In years past, leaders in Washington, D.C. and Jerusalem had “secret understandings” and “gentlemen’s agreements”. America would support Israel in nearly every move it made, and in exchange, Israel would do whatever it felt like doing, knowing that its stalwart might occasionally rebuke it in public, but behind closed doors, they would remain unambiguous cohorts.
That time has passed. Barack Obama’s relationship with Israeli Prime Minister Benjamin Netanyahu grows colder by the day, with the former unwilling to yield in his conviction that the status quo of allowing settlements to continue to grow at the detriment of the peace process is no longer acceptable, and the latter angry, bewildered and concerned that the president’s backbone on the issue could topple his unsteady coalition government.
It’s a stunning reversal of our realpolitik foreign policy, and one that could, if not delicately handled, damage the soft power of even an immensely popular president.
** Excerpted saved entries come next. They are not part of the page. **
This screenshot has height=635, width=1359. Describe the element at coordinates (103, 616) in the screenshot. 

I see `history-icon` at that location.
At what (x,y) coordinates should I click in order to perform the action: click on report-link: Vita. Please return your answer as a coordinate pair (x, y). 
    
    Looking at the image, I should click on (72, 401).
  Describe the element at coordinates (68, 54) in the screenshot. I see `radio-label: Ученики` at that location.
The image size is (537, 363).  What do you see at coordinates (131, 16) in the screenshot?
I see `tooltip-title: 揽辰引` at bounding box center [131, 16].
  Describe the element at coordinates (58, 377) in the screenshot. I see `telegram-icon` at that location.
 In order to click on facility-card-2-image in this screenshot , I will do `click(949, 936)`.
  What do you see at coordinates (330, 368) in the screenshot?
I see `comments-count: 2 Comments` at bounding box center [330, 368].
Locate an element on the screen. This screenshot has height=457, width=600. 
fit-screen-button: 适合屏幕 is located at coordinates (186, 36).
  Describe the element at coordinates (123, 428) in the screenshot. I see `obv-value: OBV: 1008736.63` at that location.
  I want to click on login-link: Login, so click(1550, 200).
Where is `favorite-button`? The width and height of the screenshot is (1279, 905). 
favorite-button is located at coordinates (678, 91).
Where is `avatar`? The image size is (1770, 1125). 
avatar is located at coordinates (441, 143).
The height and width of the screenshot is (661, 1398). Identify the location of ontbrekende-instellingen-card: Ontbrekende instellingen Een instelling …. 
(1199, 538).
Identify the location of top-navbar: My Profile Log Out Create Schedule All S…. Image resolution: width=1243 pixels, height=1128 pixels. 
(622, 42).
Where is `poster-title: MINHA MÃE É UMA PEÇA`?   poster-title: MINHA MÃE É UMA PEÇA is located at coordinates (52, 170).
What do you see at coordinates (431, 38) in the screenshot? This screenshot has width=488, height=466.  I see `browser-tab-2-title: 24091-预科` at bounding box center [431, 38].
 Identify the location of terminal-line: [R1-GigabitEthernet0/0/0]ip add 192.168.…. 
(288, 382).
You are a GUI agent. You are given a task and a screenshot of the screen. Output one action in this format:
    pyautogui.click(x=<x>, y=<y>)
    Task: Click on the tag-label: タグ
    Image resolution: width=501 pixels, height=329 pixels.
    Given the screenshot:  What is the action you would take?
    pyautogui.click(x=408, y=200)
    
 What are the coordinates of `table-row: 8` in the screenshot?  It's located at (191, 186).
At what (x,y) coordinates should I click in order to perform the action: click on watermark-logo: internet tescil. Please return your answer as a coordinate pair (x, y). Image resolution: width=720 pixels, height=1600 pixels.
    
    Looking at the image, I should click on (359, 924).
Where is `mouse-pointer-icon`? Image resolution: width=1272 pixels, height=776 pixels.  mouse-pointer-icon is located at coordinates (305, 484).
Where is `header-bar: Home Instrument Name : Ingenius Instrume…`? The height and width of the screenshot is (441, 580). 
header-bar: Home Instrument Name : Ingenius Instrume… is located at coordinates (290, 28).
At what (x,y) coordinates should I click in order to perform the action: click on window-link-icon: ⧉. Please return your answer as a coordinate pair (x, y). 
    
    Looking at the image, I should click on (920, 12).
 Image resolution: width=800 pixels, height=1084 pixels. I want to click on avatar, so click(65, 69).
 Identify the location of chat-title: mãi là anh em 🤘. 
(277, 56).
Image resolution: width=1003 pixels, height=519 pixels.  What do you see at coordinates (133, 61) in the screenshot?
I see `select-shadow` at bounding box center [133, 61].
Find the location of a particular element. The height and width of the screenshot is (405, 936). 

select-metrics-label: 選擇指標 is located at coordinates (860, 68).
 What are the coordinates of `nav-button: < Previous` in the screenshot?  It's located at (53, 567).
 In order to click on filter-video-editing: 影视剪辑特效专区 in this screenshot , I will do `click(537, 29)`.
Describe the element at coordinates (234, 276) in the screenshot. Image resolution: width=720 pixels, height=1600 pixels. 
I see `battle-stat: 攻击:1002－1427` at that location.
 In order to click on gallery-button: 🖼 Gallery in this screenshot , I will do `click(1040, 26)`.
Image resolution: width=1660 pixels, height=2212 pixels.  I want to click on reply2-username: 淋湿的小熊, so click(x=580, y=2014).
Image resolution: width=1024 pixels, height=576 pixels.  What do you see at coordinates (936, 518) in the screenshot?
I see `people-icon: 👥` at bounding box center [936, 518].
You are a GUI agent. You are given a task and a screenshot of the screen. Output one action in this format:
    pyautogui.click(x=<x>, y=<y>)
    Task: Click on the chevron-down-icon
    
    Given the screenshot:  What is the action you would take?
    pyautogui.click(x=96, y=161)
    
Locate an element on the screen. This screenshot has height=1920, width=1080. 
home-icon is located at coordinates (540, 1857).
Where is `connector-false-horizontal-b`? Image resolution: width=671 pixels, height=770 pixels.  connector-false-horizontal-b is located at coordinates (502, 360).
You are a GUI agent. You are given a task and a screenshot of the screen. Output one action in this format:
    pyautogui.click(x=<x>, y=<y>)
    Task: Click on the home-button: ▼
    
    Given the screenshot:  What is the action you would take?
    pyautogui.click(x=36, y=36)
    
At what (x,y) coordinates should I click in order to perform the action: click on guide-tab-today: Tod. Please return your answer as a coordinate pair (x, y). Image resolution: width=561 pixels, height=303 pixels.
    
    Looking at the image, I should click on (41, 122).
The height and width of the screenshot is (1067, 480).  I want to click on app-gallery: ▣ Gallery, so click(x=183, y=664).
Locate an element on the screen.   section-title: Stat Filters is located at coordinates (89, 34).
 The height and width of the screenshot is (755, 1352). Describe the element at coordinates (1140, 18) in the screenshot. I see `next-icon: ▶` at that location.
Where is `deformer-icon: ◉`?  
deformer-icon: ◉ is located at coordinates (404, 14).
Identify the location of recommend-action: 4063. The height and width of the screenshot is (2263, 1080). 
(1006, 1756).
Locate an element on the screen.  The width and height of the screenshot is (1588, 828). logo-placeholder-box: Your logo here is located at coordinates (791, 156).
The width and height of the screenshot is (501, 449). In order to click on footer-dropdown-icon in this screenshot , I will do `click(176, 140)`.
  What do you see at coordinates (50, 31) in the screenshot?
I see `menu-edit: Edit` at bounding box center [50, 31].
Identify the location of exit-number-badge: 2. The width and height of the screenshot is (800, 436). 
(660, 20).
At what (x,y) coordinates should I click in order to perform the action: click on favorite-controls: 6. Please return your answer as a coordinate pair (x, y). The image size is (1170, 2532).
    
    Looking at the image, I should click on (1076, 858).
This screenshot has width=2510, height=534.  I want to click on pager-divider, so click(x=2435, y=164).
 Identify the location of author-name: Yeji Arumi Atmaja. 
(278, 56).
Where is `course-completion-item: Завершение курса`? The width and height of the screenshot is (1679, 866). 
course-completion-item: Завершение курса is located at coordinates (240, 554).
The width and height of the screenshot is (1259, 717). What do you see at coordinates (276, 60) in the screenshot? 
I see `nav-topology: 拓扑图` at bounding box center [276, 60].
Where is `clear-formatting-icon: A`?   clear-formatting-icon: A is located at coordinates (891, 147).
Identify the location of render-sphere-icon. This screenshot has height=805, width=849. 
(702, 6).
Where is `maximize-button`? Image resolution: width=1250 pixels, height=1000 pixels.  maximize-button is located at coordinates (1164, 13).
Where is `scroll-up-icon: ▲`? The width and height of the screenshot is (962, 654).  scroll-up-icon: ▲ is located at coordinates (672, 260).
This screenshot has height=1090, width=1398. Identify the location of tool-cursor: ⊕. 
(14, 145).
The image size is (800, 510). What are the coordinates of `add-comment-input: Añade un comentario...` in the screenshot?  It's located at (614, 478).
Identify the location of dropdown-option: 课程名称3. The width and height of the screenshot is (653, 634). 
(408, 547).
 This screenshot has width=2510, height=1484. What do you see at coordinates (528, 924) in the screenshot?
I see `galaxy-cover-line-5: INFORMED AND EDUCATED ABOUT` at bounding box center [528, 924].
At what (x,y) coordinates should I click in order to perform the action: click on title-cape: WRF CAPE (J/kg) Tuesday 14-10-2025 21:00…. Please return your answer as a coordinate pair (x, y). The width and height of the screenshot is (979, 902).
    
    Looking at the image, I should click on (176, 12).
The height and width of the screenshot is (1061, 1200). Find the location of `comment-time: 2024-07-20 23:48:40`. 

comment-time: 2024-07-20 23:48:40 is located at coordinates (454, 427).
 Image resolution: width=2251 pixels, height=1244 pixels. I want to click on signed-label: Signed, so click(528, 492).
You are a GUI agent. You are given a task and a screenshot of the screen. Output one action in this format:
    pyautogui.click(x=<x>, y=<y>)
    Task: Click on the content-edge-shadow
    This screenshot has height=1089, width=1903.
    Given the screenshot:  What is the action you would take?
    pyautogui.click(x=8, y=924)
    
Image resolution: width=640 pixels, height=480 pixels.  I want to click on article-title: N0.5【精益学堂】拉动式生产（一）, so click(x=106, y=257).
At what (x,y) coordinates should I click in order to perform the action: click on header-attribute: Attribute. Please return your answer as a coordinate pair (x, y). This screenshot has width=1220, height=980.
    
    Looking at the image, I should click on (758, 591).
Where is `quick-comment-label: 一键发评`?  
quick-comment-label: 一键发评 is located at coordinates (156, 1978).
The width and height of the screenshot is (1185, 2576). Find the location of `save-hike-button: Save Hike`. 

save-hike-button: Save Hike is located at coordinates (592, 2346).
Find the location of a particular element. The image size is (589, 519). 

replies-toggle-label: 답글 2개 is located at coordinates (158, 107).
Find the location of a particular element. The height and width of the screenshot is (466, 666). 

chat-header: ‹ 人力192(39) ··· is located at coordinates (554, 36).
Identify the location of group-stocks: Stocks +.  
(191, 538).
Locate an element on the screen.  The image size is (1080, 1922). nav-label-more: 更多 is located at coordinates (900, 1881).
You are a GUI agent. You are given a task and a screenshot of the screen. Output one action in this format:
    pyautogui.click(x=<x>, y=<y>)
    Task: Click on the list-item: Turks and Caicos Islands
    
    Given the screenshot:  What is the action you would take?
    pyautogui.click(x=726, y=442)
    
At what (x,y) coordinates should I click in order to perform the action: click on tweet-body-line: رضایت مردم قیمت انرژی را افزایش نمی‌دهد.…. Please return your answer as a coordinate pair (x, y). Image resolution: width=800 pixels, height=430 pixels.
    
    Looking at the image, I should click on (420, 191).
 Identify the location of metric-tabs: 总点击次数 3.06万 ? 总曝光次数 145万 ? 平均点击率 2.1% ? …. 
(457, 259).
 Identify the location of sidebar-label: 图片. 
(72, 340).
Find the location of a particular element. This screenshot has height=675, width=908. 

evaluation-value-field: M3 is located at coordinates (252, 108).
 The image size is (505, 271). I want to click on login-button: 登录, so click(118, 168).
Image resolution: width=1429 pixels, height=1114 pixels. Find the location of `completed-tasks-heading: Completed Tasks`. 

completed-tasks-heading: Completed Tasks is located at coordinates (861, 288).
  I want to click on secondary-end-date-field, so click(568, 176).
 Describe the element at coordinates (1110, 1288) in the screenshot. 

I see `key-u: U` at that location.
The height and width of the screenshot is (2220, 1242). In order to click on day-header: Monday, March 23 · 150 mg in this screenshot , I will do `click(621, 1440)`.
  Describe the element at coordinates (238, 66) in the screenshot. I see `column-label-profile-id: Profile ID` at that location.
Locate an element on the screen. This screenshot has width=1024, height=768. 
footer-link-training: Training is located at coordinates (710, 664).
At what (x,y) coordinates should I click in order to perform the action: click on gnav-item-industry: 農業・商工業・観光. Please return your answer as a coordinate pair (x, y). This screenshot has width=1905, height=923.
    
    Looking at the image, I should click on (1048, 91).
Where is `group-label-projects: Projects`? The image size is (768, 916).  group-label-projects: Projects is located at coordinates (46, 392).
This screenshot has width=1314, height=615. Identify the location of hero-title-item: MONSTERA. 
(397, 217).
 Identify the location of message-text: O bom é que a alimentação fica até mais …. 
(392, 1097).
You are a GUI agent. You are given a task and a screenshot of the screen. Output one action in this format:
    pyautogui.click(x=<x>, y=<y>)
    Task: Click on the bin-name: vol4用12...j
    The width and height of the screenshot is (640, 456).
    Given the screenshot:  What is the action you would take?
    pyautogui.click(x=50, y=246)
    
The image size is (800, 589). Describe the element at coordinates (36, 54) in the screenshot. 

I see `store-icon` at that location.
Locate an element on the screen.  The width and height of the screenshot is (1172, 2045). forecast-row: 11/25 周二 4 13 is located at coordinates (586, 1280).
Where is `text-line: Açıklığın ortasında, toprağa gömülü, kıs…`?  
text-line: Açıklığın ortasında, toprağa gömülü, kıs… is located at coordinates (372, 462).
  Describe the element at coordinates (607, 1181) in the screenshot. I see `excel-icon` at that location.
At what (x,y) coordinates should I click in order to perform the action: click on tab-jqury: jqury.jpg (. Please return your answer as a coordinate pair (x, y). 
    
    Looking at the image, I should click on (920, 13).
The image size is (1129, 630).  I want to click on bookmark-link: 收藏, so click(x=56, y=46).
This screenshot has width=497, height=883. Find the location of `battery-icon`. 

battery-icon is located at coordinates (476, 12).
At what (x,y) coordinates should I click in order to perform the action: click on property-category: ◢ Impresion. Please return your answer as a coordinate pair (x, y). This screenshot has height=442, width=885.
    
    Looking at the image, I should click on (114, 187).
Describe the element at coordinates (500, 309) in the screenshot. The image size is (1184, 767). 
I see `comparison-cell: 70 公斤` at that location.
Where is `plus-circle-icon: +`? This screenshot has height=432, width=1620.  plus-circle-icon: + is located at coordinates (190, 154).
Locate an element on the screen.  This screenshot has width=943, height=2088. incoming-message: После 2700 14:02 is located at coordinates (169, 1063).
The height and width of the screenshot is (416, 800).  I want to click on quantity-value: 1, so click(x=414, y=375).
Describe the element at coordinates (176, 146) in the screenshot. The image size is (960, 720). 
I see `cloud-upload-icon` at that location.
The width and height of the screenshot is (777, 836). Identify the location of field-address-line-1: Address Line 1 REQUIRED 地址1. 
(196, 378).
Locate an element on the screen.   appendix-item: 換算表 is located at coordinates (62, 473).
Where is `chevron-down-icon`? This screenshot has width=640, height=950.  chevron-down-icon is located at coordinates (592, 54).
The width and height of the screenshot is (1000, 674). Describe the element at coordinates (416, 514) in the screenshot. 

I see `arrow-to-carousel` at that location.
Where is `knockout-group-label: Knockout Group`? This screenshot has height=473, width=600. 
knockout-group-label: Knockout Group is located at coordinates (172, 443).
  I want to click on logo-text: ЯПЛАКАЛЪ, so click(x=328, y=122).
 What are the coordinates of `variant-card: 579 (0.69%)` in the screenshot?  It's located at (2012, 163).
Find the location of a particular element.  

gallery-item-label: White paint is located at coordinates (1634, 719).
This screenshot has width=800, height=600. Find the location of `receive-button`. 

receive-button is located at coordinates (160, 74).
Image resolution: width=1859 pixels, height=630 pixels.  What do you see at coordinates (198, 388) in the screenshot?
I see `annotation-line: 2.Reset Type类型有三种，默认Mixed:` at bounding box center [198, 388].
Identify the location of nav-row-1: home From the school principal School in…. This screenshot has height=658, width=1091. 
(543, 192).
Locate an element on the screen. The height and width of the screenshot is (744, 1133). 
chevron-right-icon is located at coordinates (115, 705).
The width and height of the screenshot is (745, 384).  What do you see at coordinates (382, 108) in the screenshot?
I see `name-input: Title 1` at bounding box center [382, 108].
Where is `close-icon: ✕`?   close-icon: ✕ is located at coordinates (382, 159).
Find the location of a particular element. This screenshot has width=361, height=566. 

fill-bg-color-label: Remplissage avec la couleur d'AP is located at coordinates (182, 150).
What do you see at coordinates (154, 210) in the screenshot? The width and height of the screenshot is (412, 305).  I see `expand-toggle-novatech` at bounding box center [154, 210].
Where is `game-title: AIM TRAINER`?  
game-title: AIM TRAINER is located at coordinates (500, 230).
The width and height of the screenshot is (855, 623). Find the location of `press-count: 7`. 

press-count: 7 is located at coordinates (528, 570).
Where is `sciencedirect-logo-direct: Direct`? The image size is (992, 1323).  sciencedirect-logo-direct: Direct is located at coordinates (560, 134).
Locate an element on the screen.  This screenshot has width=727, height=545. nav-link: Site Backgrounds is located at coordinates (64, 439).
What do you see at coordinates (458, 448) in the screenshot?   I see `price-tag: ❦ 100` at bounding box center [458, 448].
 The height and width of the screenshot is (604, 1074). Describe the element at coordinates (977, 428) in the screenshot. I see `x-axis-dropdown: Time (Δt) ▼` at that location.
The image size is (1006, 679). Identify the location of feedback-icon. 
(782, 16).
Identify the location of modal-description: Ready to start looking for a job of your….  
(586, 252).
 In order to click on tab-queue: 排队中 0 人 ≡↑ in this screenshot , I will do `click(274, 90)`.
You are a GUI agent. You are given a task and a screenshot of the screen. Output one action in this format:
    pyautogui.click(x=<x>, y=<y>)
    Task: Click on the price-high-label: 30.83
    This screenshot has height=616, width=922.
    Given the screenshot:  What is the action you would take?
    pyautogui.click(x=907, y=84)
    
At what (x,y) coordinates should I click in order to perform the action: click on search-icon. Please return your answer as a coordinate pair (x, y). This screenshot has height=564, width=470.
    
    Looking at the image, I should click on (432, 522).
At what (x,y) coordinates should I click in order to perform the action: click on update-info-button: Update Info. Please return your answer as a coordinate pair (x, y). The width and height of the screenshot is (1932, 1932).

To say no to Israel inside the beltway is to court unseemly allegations from AIPAC and to invite rebuke from officials within both major parties. The under-reported death of the Chas Freeman nomination earlier this year proved that mandate or not, there are coalitions that will not go quietly into the night, whose agendas will not become circumscript at the behest of the leader of the free world.
Within Obama’s own party, many of Israel’s staunchest enablers are airing their disagreement with him over the issue. A recent Politico story found Democrats Rep. Shelley Berkley (D-Nev.), Rep. Robert Wexler (D-Fla.), Rep. Anthony Weiner (D-N.Y.) and Rep. Gary Ackerman (D-N.Y.) pushing back for the Holy Land, in a carefully worded sort of way. And in a truly bipartisan move, 329 members of Congress signed a letter by AIPAC calling on Obama to work “closely and privately” with Israel. Clearly, bringing change to a political landscape that resembles nothing if not the trenches on the Western Front during World War I will be a trial by political correctness.